GIVEN TASK:
Reproduce the part of the Spambayes thread below that starts at "[Neale Pickett]" and ends at "us good clues.", without changing a single character.

[Spambayes] Results of playing with CDB

Mon, 16 Sep 2002 19:30:05 -0400

[Neale Pickett]
> A jargon-free mailbox or two seems a good proving ground for whether or
> not an all-users classifier is feasable.

I'm afraid the only way to test whether an all-users classifier is usable is
to run tests on an all-users classifier.  When we have enough testers *here*
set up with reasonably trained classifiers on their own mail, we could
combine them into one classifier (classifier merge code hasn't been written
yet but is an easy task), then everyone can run their tests again with the
combined classifier.  That would give us good clues.

>> Now if you've got one user who sucked for a minister-by-mail
>> scam, training a classifier to view this as ham is going to let
>> similar scams through to all your users.

> That's exactly what it was, someone forwarded to me a message certifying
> them as a minister.  My classifier database scores it as ham (p=0.00) on
> the following words:
>
>         '$33.90': 0.01;

LOL!

INFORMATION PROVIDED:
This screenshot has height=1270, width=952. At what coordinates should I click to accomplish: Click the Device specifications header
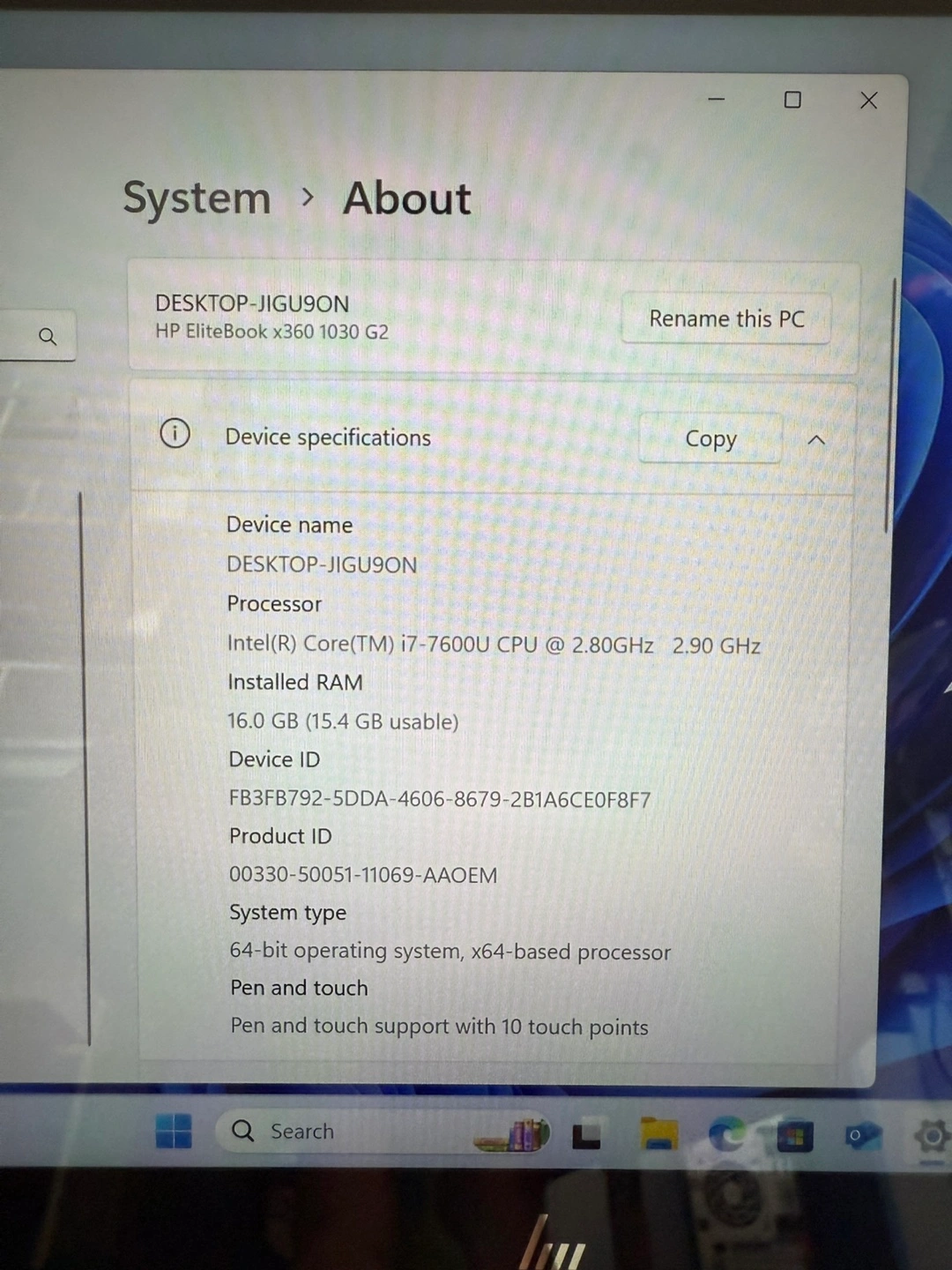pyautogui.click(x=328, y=437)
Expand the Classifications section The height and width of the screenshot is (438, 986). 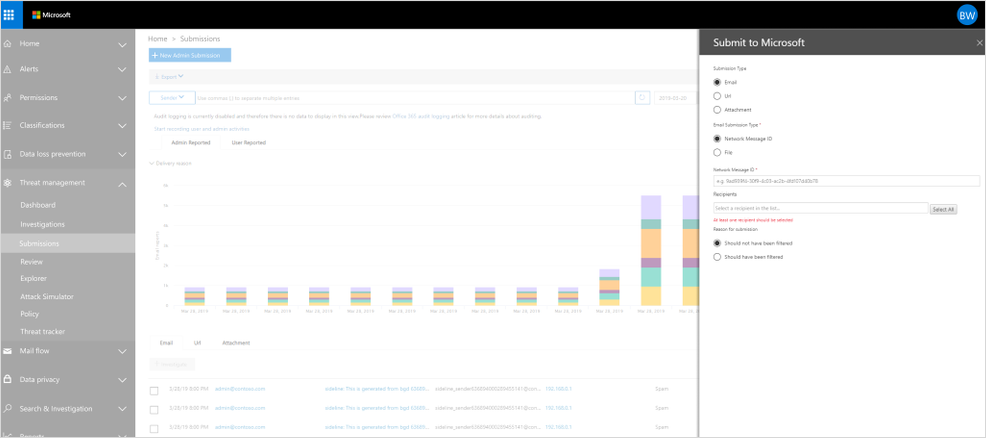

ANSWER TO THE TASK:
[Neale Pickett]
> A jargon-free mailbox or two seems a good proving ground for whether or
> not an all-users classifier is feasable.

I'm afraid the only way to test whether an all-users classifier is usable is
to run tests on an all-users classifier.  When we have enough testers *here*
set up with reasonably trained classifiers on their own mail, we could
combine them into one classifier (classifier merge code hasn't been written
yet but is an easy task), then everyone can run their tests again with the
combined classifier.  That would give us good clues.